In the end, some people might respond to this post and say, “Well, who cares? That is their fault.” No, this isn’t their fault. Some Aboriginal people lag behind in education, employment, and some even live in poverty… despite having social supports. These are the inter-generational effects of colonialism, displacement of culture, loss of identity, and most importantly the effects of the Residential School system.

I hope more people begin to understand that Aboriginal people do not have it the best in Canada, and that we don’t get everything “for free.”

Read my post titled I get everything for free! and also my post titled Tax Exemption.

I hope this post changes one individual after reading it. Not everyone. I am content with one 🙂

Just another statistic

So Chris Bentley spoke at TedxUWO this past weekend and not too long ago Phil Fontaine spoke at UWO. Both mentioned suicide amongst Aboriginal youth. I wonder when the last time they actually spoke to Aboriginal youth, one on one, and found out what they wanted? Or asked them what the youth thought? Or even asked the youth what they could do to help the youth? Or were these speeches and mentioning of Aboriginal youth and suicide rates just another adult reading numbers prepared by statscan?

▶ Data under study:
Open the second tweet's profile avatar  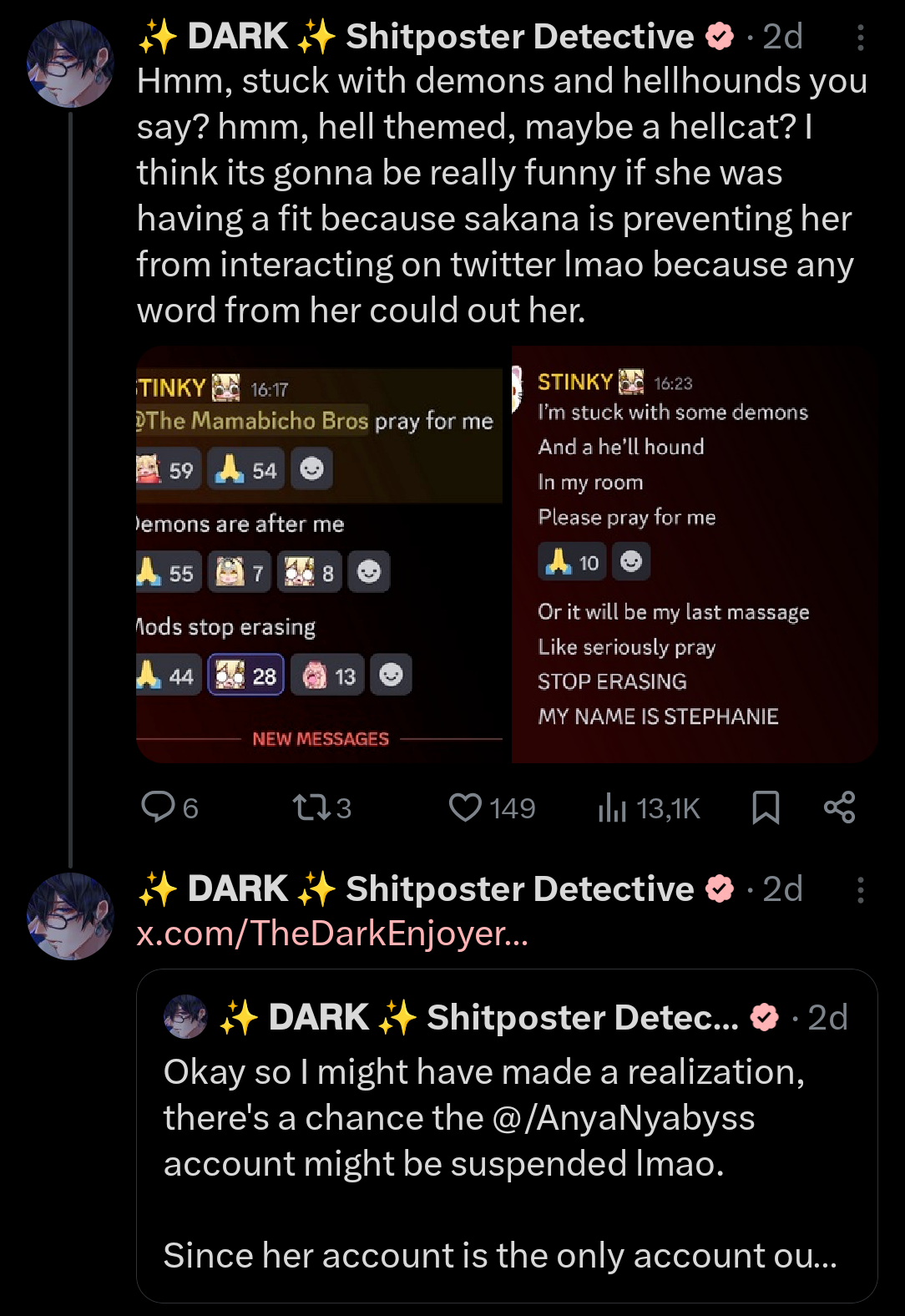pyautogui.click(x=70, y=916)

--

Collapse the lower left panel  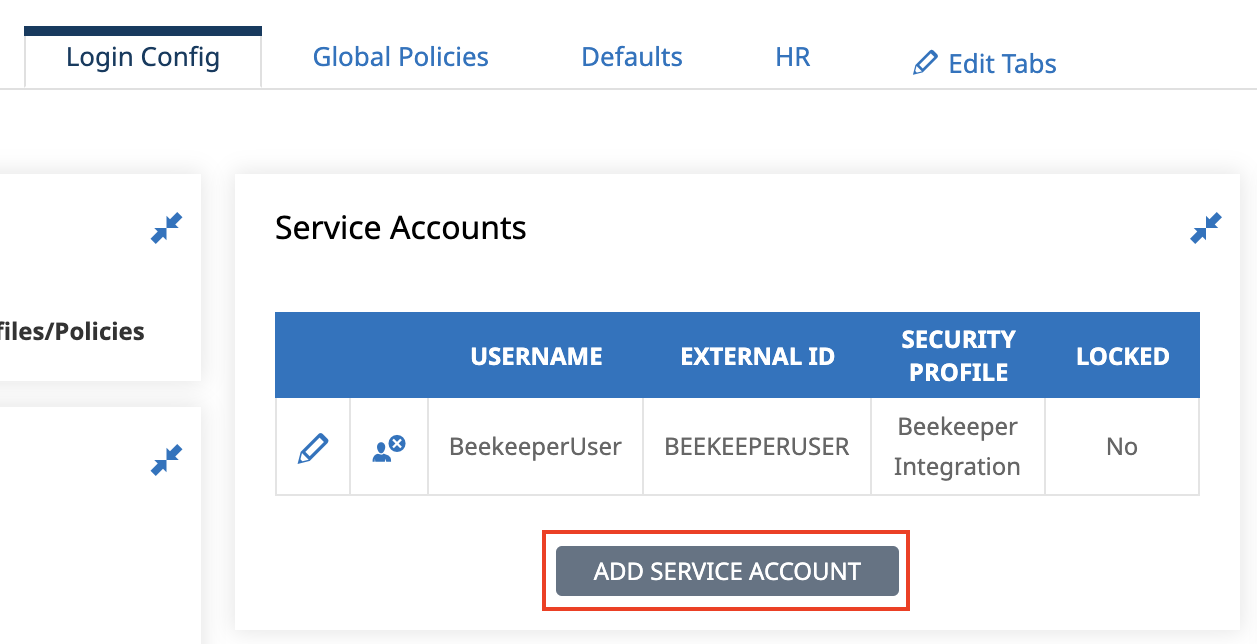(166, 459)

▶ Task to complete:
Extend the blog post about Aboriginal people in Canada, picking up right after its last sentence, which asks about adults reading numbers prepared by statscan.

▶ Response area:
Maybe Phil Fontaine may have spoken with Aboriginal youth and suicide survivors but what about Mr. Bentley?

Nevertheless, When was the last time both of them asked a youth: what is working for you (and what isn’t)? Anyone can read a report and speak about, but to reach out to the real people you talk about makes a real difference.

Just a little late night thought.

I got a beef to pick with you!

I have a beef to pick with the rest of the world.

Everyone keeps talking Aboriginal youth, like as if we are not here. Like as if we are not listening. Like as if we don’t know what is going on.

Talk TO us, not ABOUT us…Better yet, LISTEN to us!

When I say Aboriginal youth, I don’t mean just Aboriginal person confined to a certain age group, I mean anyone who is Aboriginal and who has been affected by issues that continue to affect Aboriginals, generation after generation.

Isn’t said to be that Aboriginal problems are inter-generational as effects from the Residential School system? Then, why is it that Aboriginal youth are not included in the healing process? I keep hearing our Aboriginal leaders talking about what is wrong with Aboriginal youth (Didn’t you say we have the highest suicide rates than any other group within Canada!)

Thanks for that memo!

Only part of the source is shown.